Megabus spokesman Sean Hughes, the director of corporate affairs for the line's parent company, Coach USA North America, said the company will fully cooperate with the investigation.
“Safety is our top priority and Megabus.com is fully cooperating with the authorities with their investigation into the incident,” Mr. Hughes said in a statement.
Known for offering rock-bottom fares as low as $1, Megabus came into the market in April 2006. It since has ferried more than 50 million passengers to 120 major cities across North America. One-way tickets from Boston to New York, for instance, average about $15 while airfare and train tickets can cost hundreds. But its reputation as an affordable option for discount travelers has been marred by a series of high-profile accidents, especially in the Midwest.
In August 2012, a Megabus enroute to Chicago hit a concrete pillar and a tire blew out, resulting one death. Dozens were injured. As reported by NBC Chicago, another Megabus a week later struck and killed a woman in downtown Chicago. In perhaps its worst accident, four died after a Megabus slammed into the railroad bridge in upstate New York in 2010.

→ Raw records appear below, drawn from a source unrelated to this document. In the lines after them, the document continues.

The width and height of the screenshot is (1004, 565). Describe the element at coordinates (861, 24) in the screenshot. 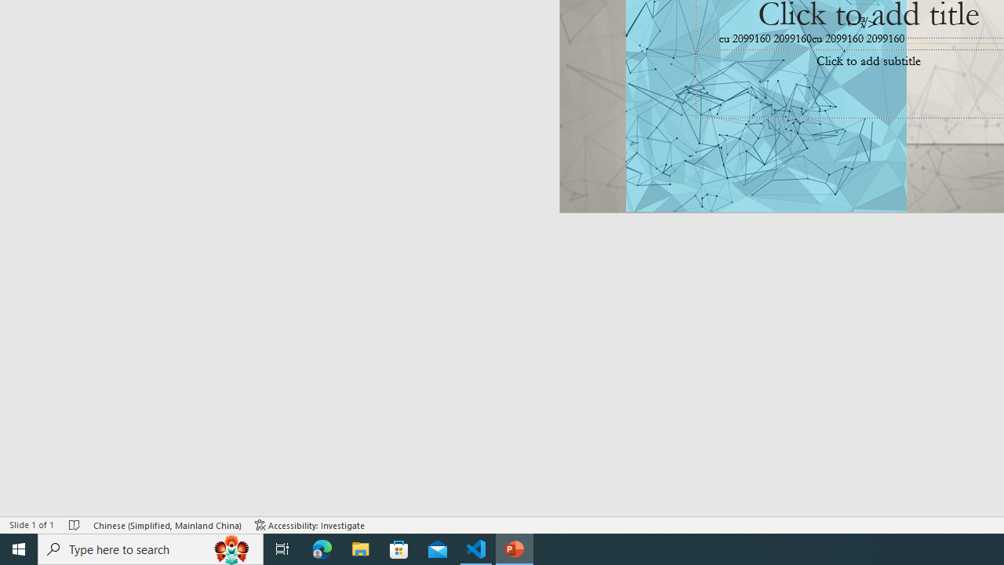

I see `'TextBox 7'` at that location.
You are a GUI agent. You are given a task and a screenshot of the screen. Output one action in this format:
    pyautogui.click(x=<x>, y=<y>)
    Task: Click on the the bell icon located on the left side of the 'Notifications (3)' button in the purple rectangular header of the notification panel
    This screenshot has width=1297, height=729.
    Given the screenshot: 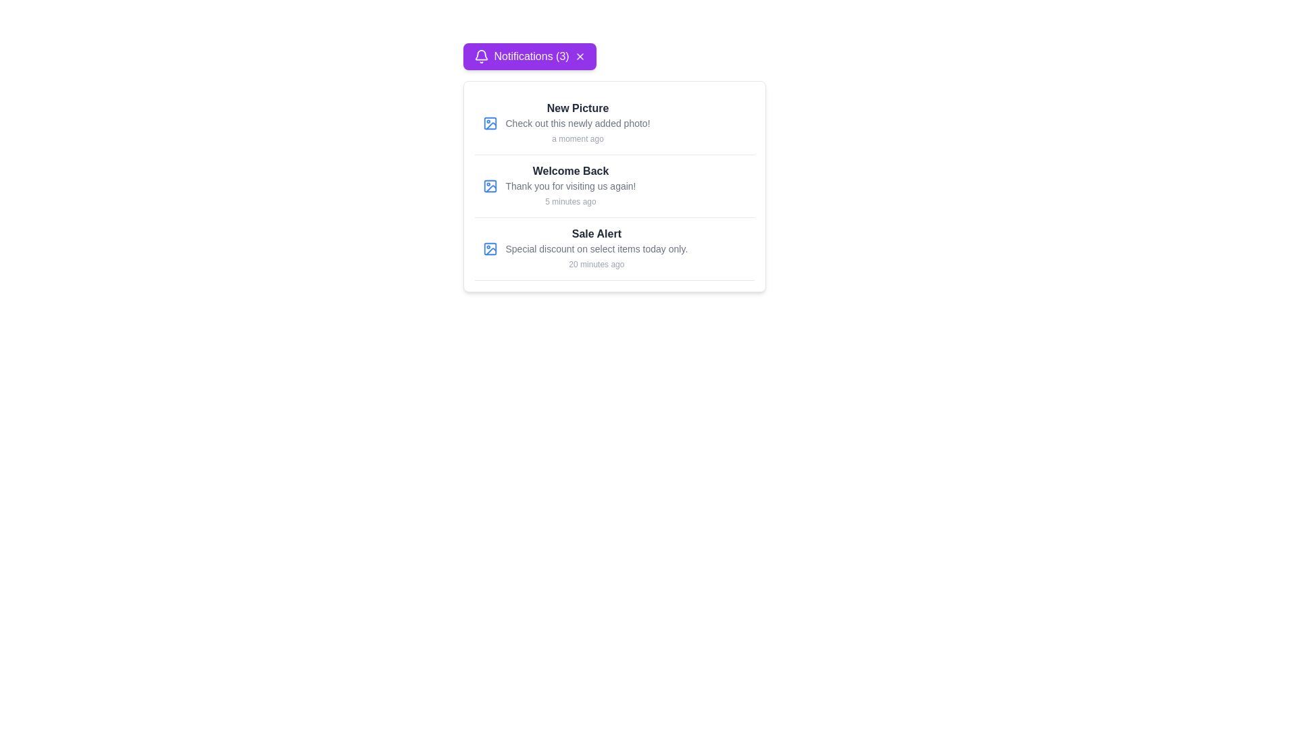 What is the action you would take?
    pyautogui.click(x=481, y=56)
    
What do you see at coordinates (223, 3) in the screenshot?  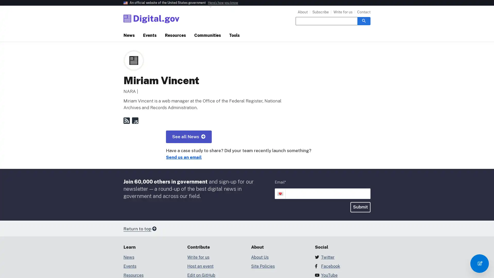 I see `Heres how you know` at bounding box center [223, 3].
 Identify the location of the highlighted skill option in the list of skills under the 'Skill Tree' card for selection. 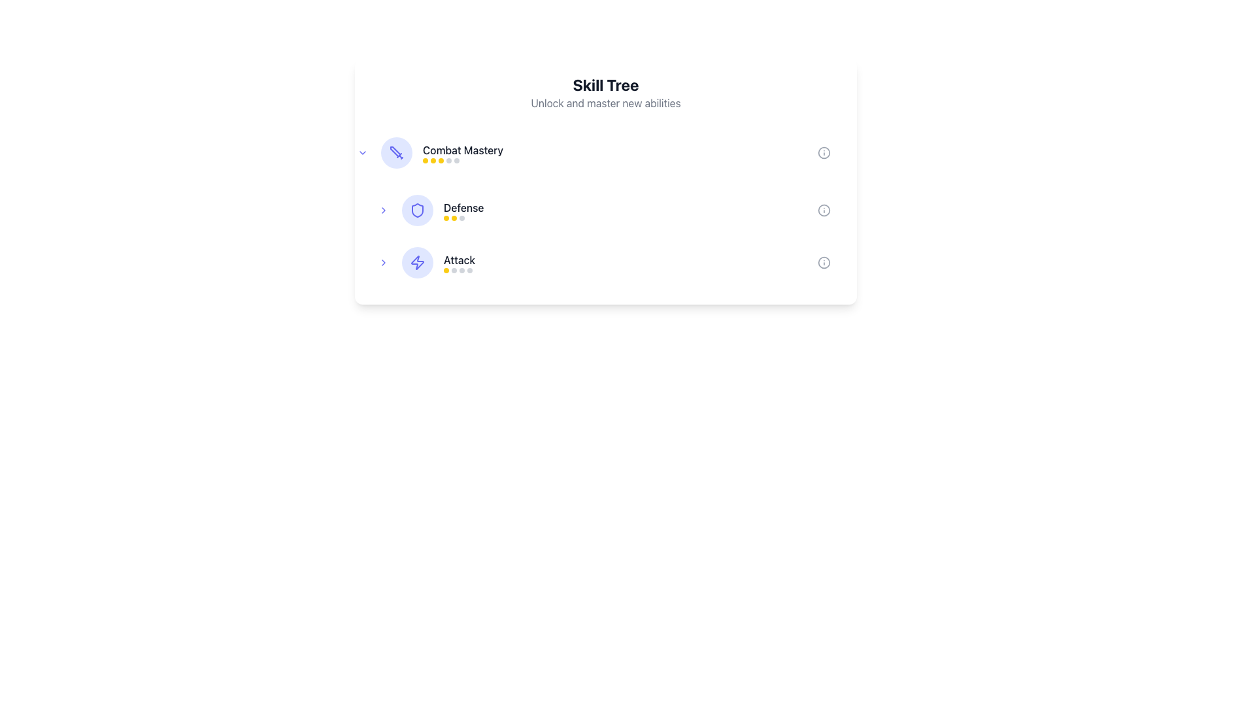
(605, 207).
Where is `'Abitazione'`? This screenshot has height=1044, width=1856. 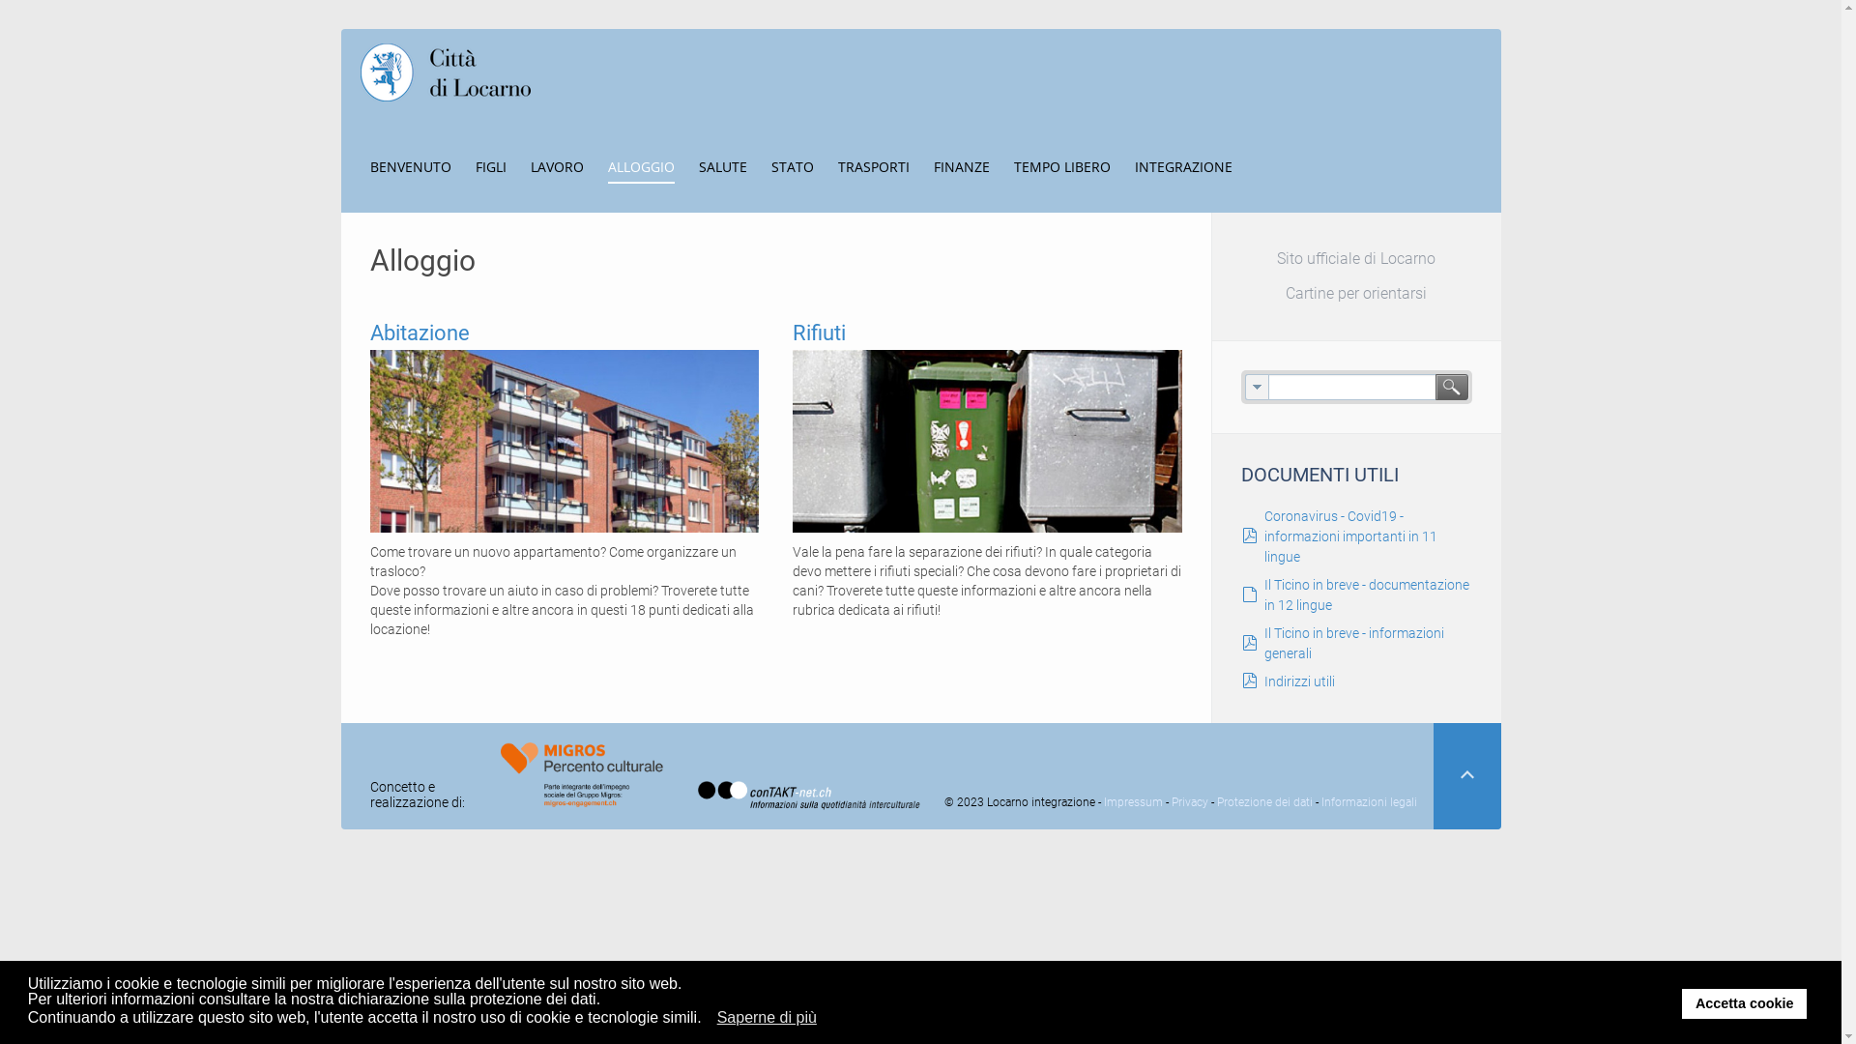 'Abitazione' is located at coordinates (563, 440).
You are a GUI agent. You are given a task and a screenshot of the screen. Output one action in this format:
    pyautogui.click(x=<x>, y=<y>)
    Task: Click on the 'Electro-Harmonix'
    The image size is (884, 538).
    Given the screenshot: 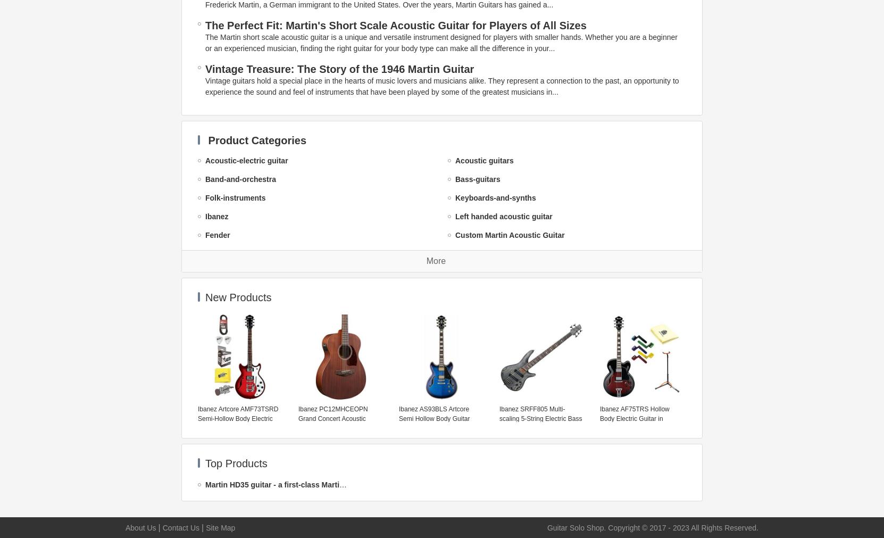 What is the action you would take?
    pyautogui.click(x=454, y=514)
    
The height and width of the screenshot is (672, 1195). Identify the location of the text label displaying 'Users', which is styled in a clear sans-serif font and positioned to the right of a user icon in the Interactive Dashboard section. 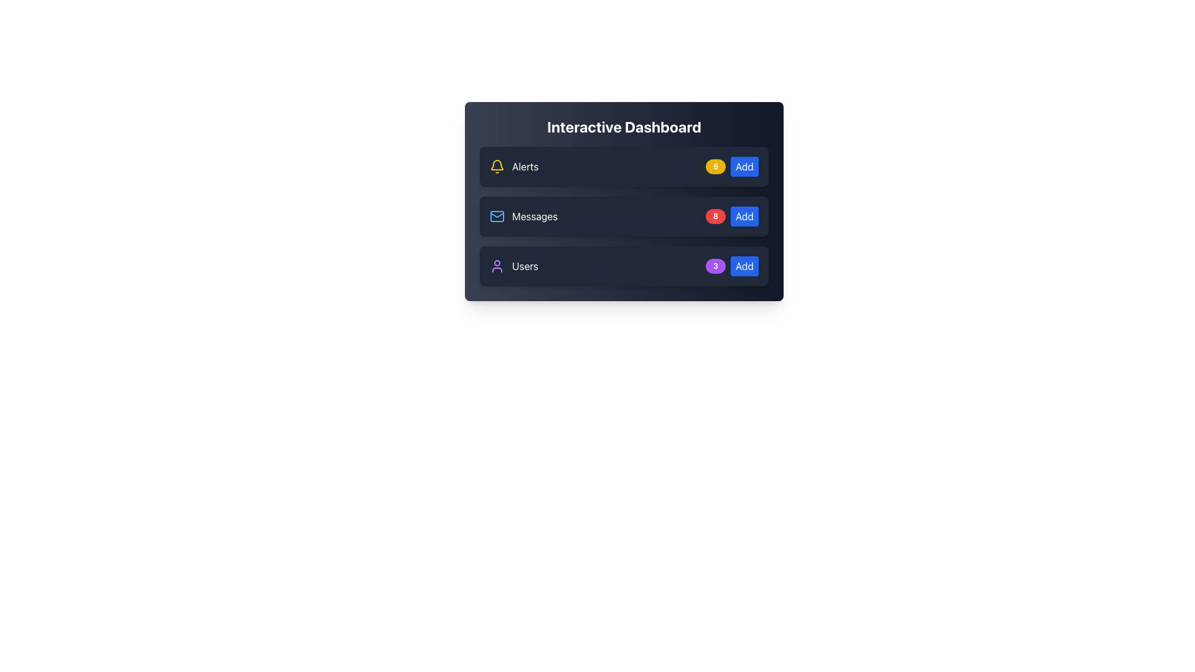
(526, 266).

Between 2013 and 2015, there were at least 22 crashes in the US involving Megabus coaches, according to Federal Motor Carrier Safety Administration online records. Out of these cases, none resulted in fatal injuries. Although Megabus crashes tend to generate a lot of publicity, bus accidents account for only a tiny fraction of overall highway accidents. The National Highway Traffic Safety Administration reported 48 bus crash fatalities out of 32,719 highway deaths in 2013.
And while Megabus isn’t exactly a consumer favorite on websites like Yelp and Consumer Affairs, most complaints deal with delayed rides or spotty wifi.
Megabus isn't the only discount bus company that has faced scrutiny for safety concerns. After a string of accidents in 2012, the Department of Transportation shut down 26 bus companies, not including Megabus, that provided services down the East Coast. A year-long investigation found that many bus drivers were driving without a license and were working long, strenuous hours. Many failed to pass the drug-alcohol test.
In general, studies have found that riding in buses is many times safer than traveling by car.
This report contains material from the Associated Press.